There’s something special about seeing another writer hit his stride with a really great book. A couple weeks ago I finished The Spirit of Cahir Mullach by Clayton Callahan. I loved the “voice” of this book and though I rarely (never) read books aloud, I couldn’t resist the occasional urge to don my improbable Irish accent and enjoy the sound of this tale.
Why did I “hear” this tale in my head…?
Clayton is a natural storyteller from the oral tradition. I’ll let him tell you about the inspiration for his book:
I have always had a deep fascination with history, culture, and people in general. It was that interest that led me to join a peculiar organization called the Society for Creative Anachronism when I was but a lad of seventeen. While other high school guys were perfecting their mullet (it was the 80’s), I was finishing work on my leather and chainmail armor for the upcoming tournament.
The SCA was a medieval extravaganza, complete with dancing, sword fighting, food, brews, music, and storytelling. Truth be told…I wasn’t too good at the dancing or the sword fighting. However, at storytelling, I can boast some talent. I’d pour through the public library for folk tales, mythology, and legends suitable for a fireside performance and worked hard to bring them to life before an audience of inebriated Vikings/college students.
One of the marvelous tales I discovered was The Great Mr. Berry of Cahir Tyrone. The traditional folktale is much the same as the book. However, since it blatantly takes place after the Middle Ages ended, I never was able to use it in the SCA.
Fortunately, a good tale is never forgotten, and now twenty-odd years later, I’ve given it another crack.
The story starts in the Irish town of Baile with a fireside recounting of the time Lord Oisin defended the village against Viking raiders who attempted to abscond with his cows. As the legend goes, Oisin’s spirit still dwells within the ruins of his great castle, Cahir Mullach.
It’s now the end of the Revolutionary War in America, and thousands of redcoats return to Ireland in defeat, Michael Snodgrass among them. He marches across Ireland, a trek that takes him through Baile, where Mr. Terry plans to sell his cows, evict his tenants, and raise sheep.
Mr. Terry’s also the billetmaster, and he sends poor Michael to be quartered in the ruins of Cahir Mullach. The king’s law is clear that any subject must make welcome a soldier who holds an official billet in hand… and that includes a subject now eight hundred years dead.
I thoroughly enjoyed this book for a whole bunch of reasons. Despite being a work of fiction, it’s well-researched and sprinkled with details that bring authenticity to both of the book’s settings – America at the end of the Revolutionary War and the rural Irish village of Baile.
The point of view is shared by a number of wonderfully rounded characters with distinct voices and personalities.
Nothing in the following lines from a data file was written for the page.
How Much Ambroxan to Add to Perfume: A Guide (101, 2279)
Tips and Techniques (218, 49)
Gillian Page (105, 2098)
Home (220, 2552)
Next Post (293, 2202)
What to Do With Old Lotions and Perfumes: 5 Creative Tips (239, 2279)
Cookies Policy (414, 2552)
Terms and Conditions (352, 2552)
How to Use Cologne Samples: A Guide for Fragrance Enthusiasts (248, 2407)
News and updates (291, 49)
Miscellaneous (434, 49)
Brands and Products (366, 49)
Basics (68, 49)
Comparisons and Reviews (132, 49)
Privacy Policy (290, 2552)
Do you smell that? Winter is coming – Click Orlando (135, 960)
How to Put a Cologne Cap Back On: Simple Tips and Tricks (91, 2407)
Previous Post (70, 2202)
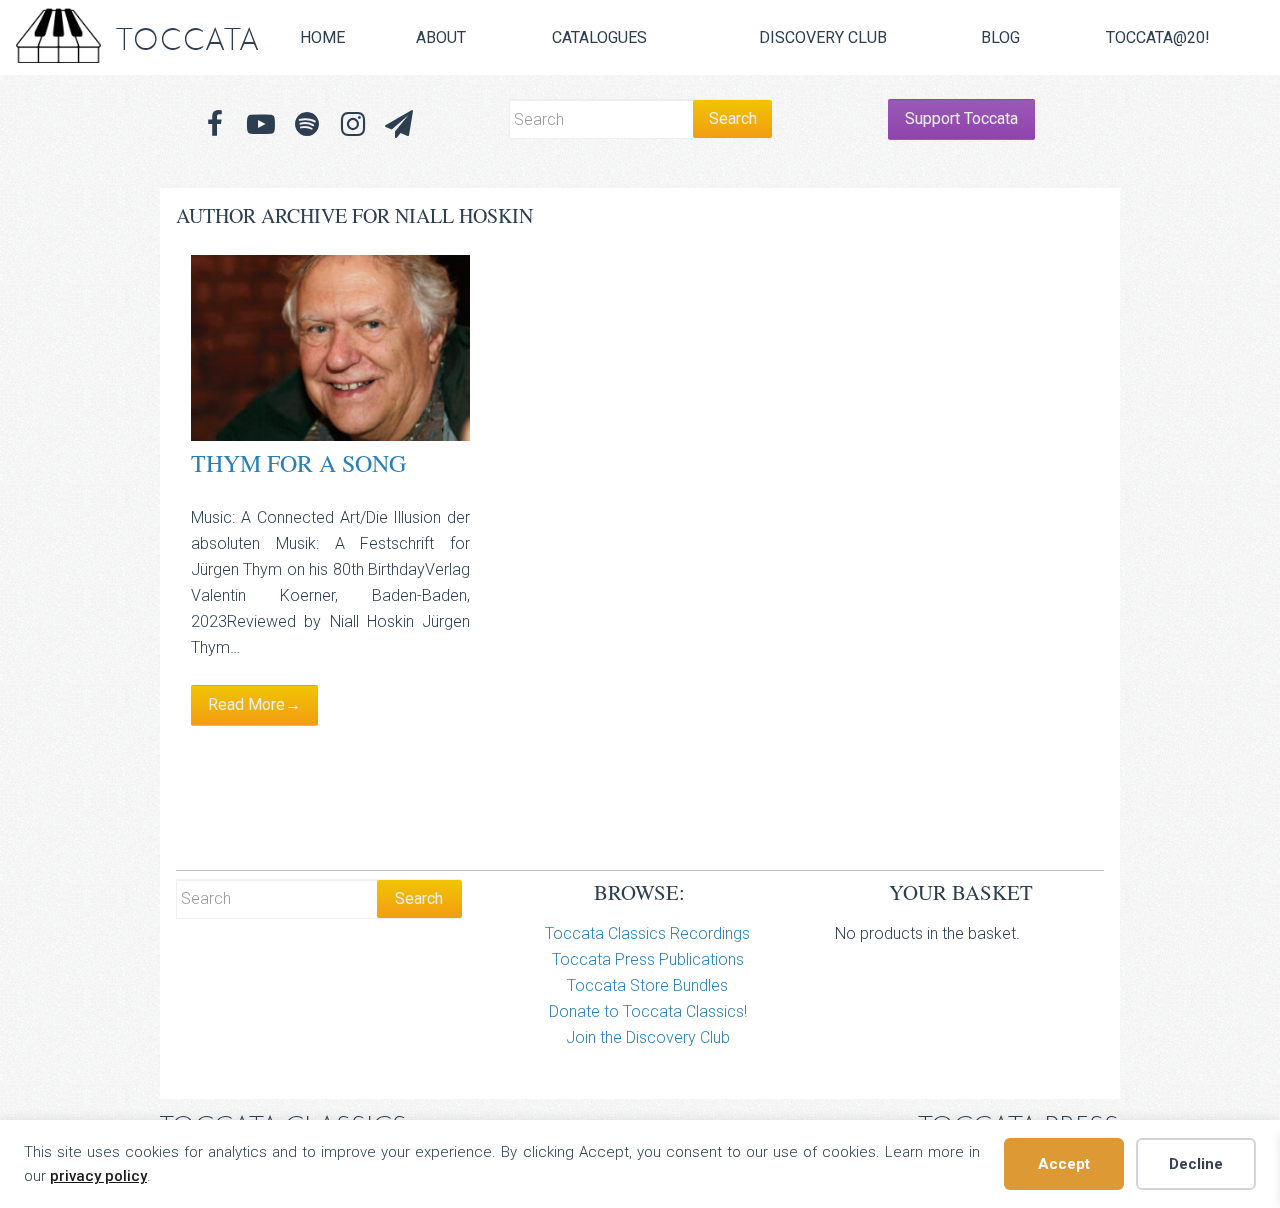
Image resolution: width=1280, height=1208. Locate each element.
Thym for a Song (298, 463)
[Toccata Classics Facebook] (215, 124)
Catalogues (599, 37)
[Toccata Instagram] (353, 124)
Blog (1000, 37)
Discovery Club (823, 37)
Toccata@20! (1158, 37)
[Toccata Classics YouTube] (261, 124)
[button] (399, 124)
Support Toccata (961, 118)
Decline (1196, 1164)
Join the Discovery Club (648, 1037)
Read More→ (254, 704)
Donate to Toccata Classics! (648, 1011)
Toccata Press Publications (648, 959)
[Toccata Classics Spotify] (307, 124)
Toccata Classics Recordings (647, 933)
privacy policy (98, 1176)
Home (322, 37)
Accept (1064, 1164)
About (441, 37)
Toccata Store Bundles (647, 985)
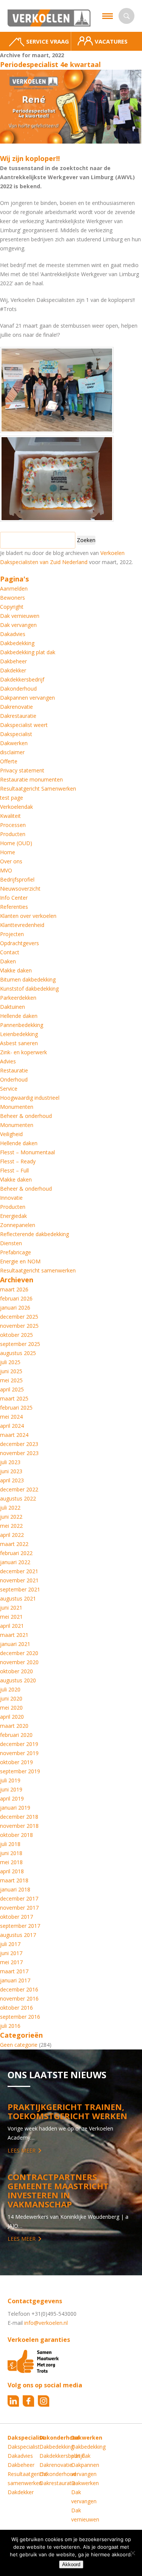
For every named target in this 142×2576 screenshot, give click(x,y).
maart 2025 (14, 1398)
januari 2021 (15, 1644)
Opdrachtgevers (19, 943)
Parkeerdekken (18, 997)
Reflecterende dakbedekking (34, 1234)
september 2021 (20, 1589)
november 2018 (19, 1825)
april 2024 (12, 1425)
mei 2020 (11, 1707)
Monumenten (16, 1106)
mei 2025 (11, 1380)
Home (7, 852)
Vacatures (111, 41)
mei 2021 (11, 1616)
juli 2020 (10, 1689)
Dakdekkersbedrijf (22, 679)
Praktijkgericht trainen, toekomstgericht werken (67, 2111)
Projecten (12, 934)
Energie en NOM (20, 1261)
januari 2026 (15, 1307)
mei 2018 (11, 1862)
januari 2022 (15, 1562)
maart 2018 (14, 1880)
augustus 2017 (18, 1934)
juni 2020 (11, 1698)
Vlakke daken (16, 970)
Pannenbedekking (21, 1025)
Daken (8, 961)
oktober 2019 (16, 1762)
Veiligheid (11, 1134)
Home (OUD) (16, 843)
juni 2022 (11, 1516)
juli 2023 (10, 1462)
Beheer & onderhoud (26, 1115)
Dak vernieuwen (19, 615)
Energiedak (13, 1215)
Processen (13, 824)
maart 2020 (14, 1725)
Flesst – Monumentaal (27, 1152)
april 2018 (12, 1871)
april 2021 (12, 1625)
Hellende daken (18, 1015)
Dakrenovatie (16, 706)
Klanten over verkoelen (28, 915)
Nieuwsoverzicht (20, 888)
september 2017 (20, 1925)
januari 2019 (15, 1807)
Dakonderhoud (18, 688)
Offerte (8, 761)
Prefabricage (15, 1252)
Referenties (14, 906)
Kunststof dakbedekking (29, 988)
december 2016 (19, 1989)
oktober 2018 (16, 1834)
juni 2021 (11, 1607)
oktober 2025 (16, 1334)
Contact (9, 952)
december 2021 (19, 1571)
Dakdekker (13, 670)
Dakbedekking (17, 643)
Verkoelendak (16, 806)
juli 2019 (10, 1780)
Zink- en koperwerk (23, 1052)
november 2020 (19, 1662)
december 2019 (19, 1744)
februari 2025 (16, 1407)
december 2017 (19, 1898)
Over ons (11, 861)
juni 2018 (11, 1853)
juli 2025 (10, 1362)
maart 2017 (14, 1971)
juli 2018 (10, 1844)
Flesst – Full (14, 1170)
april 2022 (12, 1534)
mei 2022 (11, 1525)
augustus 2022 (18, 1498)
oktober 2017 (16, 1916)
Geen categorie (18, 2044)
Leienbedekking (19, 1034)
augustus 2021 (18, 1598)
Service (8, 1088)
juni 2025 (11, 1371)
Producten (12, 834)
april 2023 (12, 1480)
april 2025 (12, 1389)
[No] (132, 2553)
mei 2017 (11, 1962)
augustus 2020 (18, 1680)
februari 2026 (16, 1298)
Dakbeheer (13, 661)
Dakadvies (12, 634)
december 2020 (19, 1653)
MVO (6, 870)
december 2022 (19, 1489)
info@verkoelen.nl (46, 2322)
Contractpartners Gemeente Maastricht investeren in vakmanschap (58, 2190)
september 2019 (20, 1771)
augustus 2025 (18, 1353)
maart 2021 (14, 1634)
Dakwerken (14, 743)
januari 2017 (15, 1980)
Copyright (11, 606)
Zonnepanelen (17, 1225)
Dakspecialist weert (24, 724)
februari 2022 (16, 1553)
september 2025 (20, 1343)
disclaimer (12, 752)
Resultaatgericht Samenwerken (38, 788)
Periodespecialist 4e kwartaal (50, 64)
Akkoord (71, 2564)
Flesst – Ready (18, 1161)
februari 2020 (16, 1734)
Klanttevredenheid (22, 924)
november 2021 (19, 1580)
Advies (8, 1061)
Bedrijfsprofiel (17, 879)
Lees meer (22, 2150)
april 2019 (12, 1798)
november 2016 (19, 1998)
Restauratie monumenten (31, 779)
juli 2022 (10, 1507)
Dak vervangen (18, 624)
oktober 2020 (16, 1671)
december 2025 (19, 1316)
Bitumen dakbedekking (28, 979)
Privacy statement (22, 770)
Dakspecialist (16, 734)
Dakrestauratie (18, 715)
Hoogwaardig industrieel (29, 1097)
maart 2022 (14, 1543)
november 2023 (19, 1453)
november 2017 (19, 1907)
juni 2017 (11, 1953)
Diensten (11, 1243)
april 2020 (12, 1716)
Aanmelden (14, 588)
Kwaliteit (10, 815)
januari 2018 (15, 1889)
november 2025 (19, 1325)
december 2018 (19, 1816)
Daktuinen (12, 1006)
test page (11, 797)
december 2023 (19, 1443)
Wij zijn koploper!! (30, 158)
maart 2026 (14, 1289)
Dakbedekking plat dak (27, 652)
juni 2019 (11, 1789)
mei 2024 (11, 1416)
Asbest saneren (19, 1043)
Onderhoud (14, 1079)
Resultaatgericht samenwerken (38, 1270)
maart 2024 (14, 1434)
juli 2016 (10, 2025)
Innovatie (11, 1197)
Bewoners (12, 597)
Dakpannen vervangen (27, 697)
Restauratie (14, 1070)
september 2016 (20, 2016)
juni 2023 (11, 1471)
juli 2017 (10, 1944)
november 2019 (19, 1753)
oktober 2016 (16, 2007)
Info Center (14, 897)
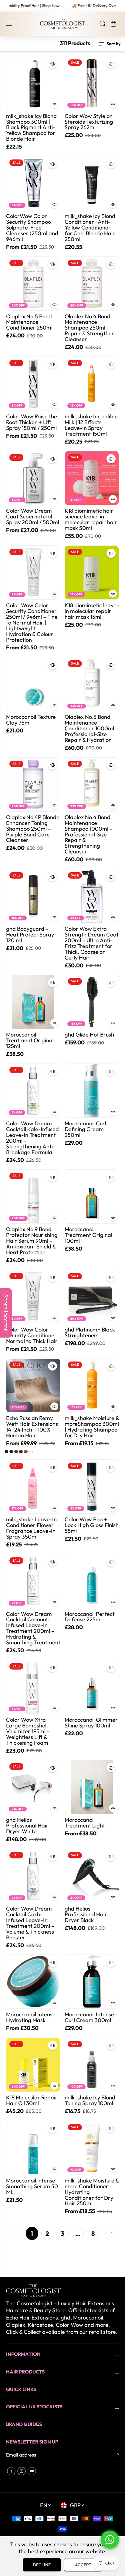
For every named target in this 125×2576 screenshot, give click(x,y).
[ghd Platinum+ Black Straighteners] (92, 1297)
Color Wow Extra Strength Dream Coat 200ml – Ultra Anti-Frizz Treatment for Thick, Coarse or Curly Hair (92, 943)
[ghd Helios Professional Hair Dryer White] (33, 1787)
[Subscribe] (116, 2456)
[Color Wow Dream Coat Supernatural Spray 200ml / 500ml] (33, 478)
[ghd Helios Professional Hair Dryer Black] (92, 1876)
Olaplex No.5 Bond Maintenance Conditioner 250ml (29, 322)
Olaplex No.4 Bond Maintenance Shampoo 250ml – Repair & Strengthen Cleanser (90, 328)
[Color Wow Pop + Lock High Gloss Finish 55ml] (92, 1486)
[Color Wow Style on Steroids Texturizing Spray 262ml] (92, 83)
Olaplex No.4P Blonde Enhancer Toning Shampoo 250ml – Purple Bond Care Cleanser (32, 829)
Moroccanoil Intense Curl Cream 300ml (89, 2017)
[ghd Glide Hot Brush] (92, 1002)
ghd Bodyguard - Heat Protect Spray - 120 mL (32, 934)
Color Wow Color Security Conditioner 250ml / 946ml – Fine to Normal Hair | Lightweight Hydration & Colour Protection (32, 623)
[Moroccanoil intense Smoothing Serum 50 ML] (33, 2148)
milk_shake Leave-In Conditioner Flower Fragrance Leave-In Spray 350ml (31, 1528)
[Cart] (113, 23)
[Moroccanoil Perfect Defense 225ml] (92, 1581)
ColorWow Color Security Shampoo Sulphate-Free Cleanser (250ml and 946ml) (32, 227)
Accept (83, 2565)
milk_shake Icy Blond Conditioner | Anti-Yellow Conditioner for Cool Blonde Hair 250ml (90, 227)
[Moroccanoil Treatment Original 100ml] (92, 1196)
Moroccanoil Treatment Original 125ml (30, 1040)
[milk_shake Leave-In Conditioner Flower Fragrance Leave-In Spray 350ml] (33, 1486)
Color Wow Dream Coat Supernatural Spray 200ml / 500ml (32, 516)
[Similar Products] (52, 64)
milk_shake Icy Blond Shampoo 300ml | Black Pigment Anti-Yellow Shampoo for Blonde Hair (31, 127)
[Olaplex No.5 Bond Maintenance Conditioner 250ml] (33, 283)
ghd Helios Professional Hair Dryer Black (86, 1914)
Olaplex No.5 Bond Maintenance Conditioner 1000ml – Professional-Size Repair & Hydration (91, 728)
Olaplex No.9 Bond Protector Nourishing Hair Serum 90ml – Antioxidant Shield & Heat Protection (32, 1241)
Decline (42, 2565)
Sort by (113, 43)
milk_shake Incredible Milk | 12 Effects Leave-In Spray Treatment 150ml (91, 425)
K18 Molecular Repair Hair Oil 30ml (32, 2100)
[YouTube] (32, 2471)
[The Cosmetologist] (62, 24)
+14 (31, 1451)
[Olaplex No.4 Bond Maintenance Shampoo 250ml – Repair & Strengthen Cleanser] (92, 283)
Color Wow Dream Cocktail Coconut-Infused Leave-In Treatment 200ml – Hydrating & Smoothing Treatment (33, 1628)
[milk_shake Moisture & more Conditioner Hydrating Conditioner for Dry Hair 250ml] (92, 2148)
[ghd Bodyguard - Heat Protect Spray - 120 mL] (33, 896)
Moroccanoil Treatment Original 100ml (88, 1235)
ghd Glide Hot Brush (89, 1035)
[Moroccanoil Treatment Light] (92, 1787)
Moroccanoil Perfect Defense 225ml (90, 1617)
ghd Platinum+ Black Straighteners (90, 1332)
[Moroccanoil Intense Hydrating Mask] (33, 1981)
Relationships feel genuine and are recognizable to anyone living in a small community where differences are dealt with peaceably and according to custom. The story has a load of warm humor amongst some darker moments. Beyond the tragedy of war, there’s minimal violence, just ordinary villagers going about their day and experiencing extraordinary events.
The main character Michael Snodgrass carries most of the story. It was interesting reading about the Revolutionary War from the point of view of an Irish redcoat who had no stake in the conflict other than to stay alive. Michael has a true heart and guileless nature that’s endearing.
What I loved best about the story, and where Callahan truly shines, is in the authentic voices of the narration and characters. I read many parts of this story aloud just to bask in the lilt of the language.
The souls of his shoes were so worn that every chunk of gravel in the road seemed to take time out of its busy day to introduce itself personally to the feet of one Corporal Snodgrass.
Granny Collins had been laying out gifts of buttered leeks, biscuits, and milk by a hole in the old castle wall for the “good folk” of the hill. And kind as the father was, she’d no intention of abusing his good graces with her less than Catholic ways. But Christian or no, it was always best to be on the good side of fairies, lest children start coming up missing in the town.
The first chapter of the book is a long one and recounts the tale of Cahir Mullach in a more stylized voice. After that, the book transitions to the “modern” 18th century and the pace picks up. The book suffered from poor editing, but that appears to have been corrected by the author.
A delightful read that I recommend to all ages, and particularly to those who love myths, legends, and tales full of personality.
A final note: Clayton has written across several genres. Though he writes primarily space opera, he also has a historical spy novel and non-fiction book: Armed Professions: A Writer’s Guide that I’ve referred to many times.